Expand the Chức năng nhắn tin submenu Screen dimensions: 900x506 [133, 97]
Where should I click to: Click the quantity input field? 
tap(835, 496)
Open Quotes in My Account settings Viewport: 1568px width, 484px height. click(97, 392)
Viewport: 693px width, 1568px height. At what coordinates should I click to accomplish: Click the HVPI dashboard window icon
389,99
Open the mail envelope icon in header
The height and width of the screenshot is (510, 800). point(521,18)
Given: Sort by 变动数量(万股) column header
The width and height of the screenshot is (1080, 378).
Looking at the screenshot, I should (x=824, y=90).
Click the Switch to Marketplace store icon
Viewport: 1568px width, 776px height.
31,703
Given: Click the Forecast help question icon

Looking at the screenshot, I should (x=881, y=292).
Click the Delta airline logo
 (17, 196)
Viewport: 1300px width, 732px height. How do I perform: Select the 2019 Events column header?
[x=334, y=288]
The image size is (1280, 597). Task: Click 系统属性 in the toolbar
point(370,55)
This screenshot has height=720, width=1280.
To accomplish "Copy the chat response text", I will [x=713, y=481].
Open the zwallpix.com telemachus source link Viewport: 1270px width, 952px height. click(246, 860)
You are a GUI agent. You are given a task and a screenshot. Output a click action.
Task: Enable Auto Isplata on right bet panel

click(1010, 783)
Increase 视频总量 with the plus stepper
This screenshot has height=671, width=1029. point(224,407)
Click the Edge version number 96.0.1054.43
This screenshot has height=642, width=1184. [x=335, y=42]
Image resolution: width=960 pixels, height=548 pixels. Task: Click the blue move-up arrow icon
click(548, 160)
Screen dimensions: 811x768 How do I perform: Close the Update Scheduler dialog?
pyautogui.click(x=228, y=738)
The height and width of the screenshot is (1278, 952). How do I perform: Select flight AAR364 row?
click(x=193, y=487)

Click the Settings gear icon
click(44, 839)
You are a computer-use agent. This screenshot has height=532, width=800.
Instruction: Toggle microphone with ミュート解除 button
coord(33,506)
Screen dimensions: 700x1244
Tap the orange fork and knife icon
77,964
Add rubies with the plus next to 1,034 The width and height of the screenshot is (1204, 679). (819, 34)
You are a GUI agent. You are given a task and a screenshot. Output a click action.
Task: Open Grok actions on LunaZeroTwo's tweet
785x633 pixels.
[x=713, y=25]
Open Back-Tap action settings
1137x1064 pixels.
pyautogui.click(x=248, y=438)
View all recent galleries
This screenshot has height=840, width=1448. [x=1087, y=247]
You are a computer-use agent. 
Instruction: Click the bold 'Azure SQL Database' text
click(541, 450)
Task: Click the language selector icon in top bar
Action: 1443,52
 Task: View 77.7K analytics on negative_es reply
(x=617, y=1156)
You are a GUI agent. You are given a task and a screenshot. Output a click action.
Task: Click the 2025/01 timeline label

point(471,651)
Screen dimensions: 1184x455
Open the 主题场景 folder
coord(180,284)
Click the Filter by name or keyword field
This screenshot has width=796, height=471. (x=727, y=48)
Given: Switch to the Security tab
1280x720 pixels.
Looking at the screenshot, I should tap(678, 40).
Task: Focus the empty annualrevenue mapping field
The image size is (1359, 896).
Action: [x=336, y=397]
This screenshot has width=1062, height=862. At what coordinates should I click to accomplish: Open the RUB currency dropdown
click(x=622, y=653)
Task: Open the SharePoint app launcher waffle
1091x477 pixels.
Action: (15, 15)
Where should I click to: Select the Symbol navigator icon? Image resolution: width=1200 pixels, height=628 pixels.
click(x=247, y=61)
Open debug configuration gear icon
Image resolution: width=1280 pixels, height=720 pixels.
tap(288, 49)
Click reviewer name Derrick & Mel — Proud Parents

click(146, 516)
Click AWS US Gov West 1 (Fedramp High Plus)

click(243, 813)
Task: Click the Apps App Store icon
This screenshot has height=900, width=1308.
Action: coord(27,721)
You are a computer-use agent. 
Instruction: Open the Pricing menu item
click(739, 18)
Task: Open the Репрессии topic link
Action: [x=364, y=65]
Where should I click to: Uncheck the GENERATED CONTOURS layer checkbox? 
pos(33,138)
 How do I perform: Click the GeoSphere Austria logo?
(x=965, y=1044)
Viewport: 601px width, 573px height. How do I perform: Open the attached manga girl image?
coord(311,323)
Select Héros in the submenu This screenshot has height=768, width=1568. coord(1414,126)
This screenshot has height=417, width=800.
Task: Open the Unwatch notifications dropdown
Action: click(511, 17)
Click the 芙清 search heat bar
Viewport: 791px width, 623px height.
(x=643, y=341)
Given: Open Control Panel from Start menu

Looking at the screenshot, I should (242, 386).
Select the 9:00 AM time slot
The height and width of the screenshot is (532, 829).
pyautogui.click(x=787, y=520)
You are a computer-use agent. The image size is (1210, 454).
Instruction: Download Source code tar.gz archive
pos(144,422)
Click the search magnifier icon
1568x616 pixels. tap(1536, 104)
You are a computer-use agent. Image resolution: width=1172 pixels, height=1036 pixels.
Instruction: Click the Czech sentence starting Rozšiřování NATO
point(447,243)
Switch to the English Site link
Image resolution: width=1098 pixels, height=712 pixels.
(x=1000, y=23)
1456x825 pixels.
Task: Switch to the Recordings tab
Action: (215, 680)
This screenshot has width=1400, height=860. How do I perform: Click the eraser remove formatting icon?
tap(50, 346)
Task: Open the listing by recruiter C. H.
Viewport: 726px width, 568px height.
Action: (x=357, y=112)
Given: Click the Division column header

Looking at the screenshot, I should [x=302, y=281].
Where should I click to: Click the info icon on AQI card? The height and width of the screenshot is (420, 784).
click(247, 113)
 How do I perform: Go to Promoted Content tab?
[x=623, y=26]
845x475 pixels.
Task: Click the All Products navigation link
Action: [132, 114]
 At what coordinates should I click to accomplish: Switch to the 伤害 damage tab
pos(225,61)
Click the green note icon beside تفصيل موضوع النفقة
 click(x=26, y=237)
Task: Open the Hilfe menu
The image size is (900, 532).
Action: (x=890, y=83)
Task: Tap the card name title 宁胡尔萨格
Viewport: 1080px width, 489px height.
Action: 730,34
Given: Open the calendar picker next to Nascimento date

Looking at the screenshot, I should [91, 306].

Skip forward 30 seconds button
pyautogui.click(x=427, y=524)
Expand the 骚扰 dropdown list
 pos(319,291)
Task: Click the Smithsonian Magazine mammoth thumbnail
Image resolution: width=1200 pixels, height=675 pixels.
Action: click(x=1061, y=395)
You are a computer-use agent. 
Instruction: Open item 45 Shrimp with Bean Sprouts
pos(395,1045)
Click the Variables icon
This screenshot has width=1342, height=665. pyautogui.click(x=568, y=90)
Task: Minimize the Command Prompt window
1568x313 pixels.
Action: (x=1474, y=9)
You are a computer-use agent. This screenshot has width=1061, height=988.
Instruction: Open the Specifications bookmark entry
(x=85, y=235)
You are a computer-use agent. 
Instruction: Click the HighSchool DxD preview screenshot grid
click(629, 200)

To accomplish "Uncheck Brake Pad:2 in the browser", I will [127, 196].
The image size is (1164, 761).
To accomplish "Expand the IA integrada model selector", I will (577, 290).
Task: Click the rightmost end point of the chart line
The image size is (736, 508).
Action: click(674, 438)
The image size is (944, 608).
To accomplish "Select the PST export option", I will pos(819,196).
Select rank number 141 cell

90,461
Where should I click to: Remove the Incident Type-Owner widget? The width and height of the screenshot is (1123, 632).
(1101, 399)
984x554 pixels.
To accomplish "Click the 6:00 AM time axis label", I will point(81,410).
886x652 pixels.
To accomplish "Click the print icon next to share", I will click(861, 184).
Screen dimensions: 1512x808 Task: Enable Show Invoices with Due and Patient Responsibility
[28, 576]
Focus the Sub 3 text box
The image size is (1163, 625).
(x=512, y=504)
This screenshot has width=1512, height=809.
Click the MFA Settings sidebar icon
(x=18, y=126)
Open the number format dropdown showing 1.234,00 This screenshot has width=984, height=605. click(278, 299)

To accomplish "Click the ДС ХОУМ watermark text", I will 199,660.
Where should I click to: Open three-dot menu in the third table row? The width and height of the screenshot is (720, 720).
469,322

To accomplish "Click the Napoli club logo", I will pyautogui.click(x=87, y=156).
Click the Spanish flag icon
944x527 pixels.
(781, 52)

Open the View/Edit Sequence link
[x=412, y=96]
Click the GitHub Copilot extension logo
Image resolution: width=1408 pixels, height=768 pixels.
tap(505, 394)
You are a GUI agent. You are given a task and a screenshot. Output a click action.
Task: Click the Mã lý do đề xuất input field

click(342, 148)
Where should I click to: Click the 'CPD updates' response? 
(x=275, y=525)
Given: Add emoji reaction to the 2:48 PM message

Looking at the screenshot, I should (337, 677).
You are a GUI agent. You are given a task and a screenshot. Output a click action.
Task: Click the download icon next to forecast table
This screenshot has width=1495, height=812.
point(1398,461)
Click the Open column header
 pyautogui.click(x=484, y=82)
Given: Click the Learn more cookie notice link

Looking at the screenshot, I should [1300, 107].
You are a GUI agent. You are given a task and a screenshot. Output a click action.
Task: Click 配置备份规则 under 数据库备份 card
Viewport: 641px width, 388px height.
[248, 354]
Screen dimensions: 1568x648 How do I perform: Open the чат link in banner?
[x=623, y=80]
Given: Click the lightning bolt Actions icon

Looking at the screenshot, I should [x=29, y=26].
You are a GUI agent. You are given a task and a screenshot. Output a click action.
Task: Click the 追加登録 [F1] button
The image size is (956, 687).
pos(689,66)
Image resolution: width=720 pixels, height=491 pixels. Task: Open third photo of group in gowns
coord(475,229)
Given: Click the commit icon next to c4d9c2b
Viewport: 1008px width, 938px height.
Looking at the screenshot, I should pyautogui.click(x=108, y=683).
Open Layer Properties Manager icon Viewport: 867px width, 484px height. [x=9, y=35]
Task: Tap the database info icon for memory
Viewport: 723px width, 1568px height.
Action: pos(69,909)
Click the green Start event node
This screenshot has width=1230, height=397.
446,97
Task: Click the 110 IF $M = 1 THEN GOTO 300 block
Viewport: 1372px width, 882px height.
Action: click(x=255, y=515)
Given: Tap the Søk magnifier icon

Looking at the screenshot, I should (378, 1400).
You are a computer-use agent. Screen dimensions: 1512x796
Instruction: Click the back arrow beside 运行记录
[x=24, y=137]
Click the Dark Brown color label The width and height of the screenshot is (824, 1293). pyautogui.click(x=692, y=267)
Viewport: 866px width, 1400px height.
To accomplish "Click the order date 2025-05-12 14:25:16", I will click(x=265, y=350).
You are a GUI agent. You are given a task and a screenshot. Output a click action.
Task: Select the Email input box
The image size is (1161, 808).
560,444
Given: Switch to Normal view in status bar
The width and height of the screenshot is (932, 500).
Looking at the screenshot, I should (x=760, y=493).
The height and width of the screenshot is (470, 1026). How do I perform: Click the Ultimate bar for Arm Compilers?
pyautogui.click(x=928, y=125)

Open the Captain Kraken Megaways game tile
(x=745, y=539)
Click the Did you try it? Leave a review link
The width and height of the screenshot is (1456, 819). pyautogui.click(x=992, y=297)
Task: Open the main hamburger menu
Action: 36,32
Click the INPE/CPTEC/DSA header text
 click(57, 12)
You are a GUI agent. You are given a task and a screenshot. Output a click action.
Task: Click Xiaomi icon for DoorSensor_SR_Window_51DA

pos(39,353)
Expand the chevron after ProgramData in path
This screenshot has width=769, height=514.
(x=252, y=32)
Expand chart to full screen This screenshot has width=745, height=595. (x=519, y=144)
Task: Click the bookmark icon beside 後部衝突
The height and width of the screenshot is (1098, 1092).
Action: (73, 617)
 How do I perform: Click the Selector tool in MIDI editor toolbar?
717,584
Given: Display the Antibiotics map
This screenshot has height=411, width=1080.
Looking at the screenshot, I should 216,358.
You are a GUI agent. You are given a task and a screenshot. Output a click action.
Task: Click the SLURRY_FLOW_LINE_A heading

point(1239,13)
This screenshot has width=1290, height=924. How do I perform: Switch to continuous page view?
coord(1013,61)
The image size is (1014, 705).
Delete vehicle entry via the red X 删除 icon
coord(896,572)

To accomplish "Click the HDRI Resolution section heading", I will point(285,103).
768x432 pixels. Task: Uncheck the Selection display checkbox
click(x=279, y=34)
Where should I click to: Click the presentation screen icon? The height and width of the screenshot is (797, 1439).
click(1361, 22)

--------------------

### What the task asks
Search the material for the string "chart" and return each line that has it.

### Written response
Task: Click the rightmost end point of the chart line
Expand chart to full screen This screenshot has width=745, height=595. (x=519, y=144)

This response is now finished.